Il 9% circa delle specie di api e farfalle è a rischio di estinzione e con essi anche i contributi alle comunità, tra cui l’impollinazione delle piante, il principale meccanismo che le piante hanno a disposizione per riprodursi. Il valore economico del servizio di impollinazione animale è stimato in circa 153 miliardi di euro l’anno su scala mondiale, 22 miliardi su scala europea e 3 miliardi su scala nazionale.
La produzione agricola mondiale direttamente associata all’impollinazione rappresenta un valore economico stimato tra 199 e 589 miliardi di euro.
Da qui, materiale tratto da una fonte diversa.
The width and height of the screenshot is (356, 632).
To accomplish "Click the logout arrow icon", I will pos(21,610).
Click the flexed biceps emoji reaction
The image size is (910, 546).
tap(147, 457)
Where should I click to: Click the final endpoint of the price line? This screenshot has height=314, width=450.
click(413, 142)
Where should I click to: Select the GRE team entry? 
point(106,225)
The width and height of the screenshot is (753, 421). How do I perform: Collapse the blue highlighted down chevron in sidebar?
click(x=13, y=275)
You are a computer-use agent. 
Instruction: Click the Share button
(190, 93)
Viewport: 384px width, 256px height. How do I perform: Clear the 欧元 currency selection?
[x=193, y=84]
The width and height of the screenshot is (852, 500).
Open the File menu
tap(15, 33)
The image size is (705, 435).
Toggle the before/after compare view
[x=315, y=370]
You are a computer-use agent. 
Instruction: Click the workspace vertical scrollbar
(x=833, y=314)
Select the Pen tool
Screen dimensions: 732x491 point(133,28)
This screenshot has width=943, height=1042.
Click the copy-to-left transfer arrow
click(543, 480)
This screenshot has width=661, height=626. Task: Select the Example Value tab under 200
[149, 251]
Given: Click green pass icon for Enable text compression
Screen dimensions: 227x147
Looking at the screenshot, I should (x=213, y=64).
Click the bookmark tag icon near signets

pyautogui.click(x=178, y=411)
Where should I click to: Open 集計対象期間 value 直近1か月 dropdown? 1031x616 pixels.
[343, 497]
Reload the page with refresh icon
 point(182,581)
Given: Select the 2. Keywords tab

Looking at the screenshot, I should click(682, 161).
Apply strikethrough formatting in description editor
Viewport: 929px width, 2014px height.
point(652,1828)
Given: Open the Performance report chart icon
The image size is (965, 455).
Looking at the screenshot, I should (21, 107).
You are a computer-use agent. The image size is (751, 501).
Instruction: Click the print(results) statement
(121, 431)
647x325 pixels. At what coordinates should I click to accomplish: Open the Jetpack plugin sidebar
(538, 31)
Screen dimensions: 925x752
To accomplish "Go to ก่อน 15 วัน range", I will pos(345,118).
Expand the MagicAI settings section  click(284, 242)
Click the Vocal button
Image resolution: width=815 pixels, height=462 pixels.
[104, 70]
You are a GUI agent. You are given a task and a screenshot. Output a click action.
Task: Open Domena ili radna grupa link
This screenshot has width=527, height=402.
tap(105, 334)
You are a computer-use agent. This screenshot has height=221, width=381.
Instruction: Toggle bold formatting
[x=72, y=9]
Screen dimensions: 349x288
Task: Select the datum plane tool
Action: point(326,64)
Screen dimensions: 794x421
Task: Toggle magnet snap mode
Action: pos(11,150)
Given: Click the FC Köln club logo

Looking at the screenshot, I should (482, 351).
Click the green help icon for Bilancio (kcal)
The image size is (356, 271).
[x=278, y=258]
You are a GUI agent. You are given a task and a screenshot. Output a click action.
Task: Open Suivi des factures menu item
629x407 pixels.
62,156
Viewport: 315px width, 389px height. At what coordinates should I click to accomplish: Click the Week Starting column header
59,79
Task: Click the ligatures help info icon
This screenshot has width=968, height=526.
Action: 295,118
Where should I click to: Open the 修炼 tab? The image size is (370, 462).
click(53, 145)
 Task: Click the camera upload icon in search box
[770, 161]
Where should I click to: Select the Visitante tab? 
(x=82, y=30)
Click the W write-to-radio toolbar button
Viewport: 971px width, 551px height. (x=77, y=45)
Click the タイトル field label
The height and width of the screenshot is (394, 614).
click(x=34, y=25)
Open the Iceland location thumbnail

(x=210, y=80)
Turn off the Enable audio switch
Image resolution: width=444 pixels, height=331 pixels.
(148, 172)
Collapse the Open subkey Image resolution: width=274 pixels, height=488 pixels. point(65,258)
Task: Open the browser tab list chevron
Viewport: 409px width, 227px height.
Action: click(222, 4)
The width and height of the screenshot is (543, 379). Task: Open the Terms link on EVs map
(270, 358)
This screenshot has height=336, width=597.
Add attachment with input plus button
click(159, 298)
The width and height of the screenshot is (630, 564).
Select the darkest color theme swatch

Lo afferma l’Ispra nel rapporto “Piante e insetti impollinatori: un’alleanza per la biodiversità”, che vuole essere un supporto ai processi decisionali.
L’Istituto superiore per la protezione e la ricerca ambientale – che fa capo al ministero della Transizione ecologica – ricorda che circa il 90% delle piante selvatiche da fiore ha bisogno di impollinatori per riprodursi: api, vespe, farfalle, mosche, coccinelle, ragni, rettili, uccelli e anche mammiferi; oltre il 75% delle principali colture agrarie beneficia dell’impollinazione operata da decine di migliaia di specie animali (almeno 16mila tra gli insetti).
L’attuale declino degli impollinatori, spiega l’Ispra, dipende da una serie di pressioni ambientali che spesso agiscono in sinergia: distruzione e frammentazione degli habitat, inquinamento ambientale e eccesso di pratiche agricole intensive (uso di pesticidi e distruzione degli elementi di naturalità, come stagni e filari o muretti all’interno delle aziende agricole), cambiamenti climatici, l’arrivo e la diffusione di specie aliene invasive, tra cui patogeni e parassiti, come la vespa velutina, l’ape resinosa gigante, la formica faraone e la formica argentina, e specie vegetali che alterano gli habitat o risultano tossiche per le specie impollinatrici native.